# Activity:
Say how many lines in the entries below have the word "Toggle" in them, giving only the number.
*** Exercise input Section Begins ***
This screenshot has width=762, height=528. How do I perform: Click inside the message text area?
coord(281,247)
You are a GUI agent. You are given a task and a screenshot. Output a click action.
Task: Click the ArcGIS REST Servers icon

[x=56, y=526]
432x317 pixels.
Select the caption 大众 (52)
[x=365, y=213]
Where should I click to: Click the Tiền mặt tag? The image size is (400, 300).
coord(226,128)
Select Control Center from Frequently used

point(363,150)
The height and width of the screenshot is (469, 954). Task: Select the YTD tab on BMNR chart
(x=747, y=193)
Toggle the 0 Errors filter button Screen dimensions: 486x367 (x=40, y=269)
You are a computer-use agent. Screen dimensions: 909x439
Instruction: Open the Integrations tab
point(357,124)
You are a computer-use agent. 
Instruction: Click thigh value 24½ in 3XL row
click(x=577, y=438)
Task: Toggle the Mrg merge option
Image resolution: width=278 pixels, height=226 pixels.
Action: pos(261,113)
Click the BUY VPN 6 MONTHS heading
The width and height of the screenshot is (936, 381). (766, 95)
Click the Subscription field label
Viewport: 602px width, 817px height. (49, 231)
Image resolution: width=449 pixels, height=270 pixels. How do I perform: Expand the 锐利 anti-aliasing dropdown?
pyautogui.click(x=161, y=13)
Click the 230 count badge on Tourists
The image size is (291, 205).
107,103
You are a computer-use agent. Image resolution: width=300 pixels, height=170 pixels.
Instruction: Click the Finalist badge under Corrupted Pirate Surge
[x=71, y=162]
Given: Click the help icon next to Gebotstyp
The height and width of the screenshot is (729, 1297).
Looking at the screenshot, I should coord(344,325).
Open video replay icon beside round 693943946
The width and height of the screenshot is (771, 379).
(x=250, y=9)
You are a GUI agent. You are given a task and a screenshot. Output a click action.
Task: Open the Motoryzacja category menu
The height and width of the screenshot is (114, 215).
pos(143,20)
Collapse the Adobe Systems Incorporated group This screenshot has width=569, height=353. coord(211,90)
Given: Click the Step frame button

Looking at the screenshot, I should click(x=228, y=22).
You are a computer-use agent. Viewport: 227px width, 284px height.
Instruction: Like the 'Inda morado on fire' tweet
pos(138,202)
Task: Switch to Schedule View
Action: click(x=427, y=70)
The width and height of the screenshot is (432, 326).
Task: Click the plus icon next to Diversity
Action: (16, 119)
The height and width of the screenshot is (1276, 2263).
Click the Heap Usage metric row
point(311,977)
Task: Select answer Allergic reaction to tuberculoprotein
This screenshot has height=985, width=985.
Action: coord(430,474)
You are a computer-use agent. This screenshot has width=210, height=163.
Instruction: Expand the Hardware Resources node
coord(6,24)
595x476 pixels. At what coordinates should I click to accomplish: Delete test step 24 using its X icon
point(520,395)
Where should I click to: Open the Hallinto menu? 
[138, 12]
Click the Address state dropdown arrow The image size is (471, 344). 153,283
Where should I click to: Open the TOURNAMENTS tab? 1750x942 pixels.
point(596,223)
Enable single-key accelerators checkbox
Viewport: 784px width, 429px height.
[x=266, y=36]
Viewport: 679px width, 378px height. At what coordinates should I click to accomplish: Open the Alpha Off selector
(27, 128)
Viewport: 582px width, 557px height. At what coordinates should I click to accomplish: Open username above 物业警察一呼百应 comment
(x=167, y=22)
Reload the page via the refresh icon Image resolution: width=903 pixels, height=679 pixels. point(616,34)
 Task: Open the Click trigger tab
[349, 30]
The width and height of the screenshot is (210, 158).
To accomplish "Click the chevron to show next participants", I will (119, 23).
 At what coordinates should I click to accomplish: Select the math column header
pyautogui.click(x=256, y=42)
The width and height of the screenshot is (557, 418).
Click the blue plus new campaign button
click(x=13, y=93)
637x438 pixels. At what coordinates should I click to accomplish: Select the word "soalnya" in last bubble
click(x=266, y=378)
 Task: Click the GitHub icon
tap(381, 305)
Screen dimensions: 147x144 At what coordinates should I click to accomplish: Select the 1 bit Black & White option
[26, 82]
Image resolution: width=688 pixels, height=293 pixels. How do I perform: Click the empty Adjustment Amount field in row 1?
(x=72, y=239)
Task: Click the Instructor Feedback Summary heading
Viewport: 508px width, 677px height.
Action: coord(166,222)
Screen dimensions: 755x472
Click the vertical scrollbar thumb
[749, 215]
*** Exercise input Section Ends ***
# Your solution:
2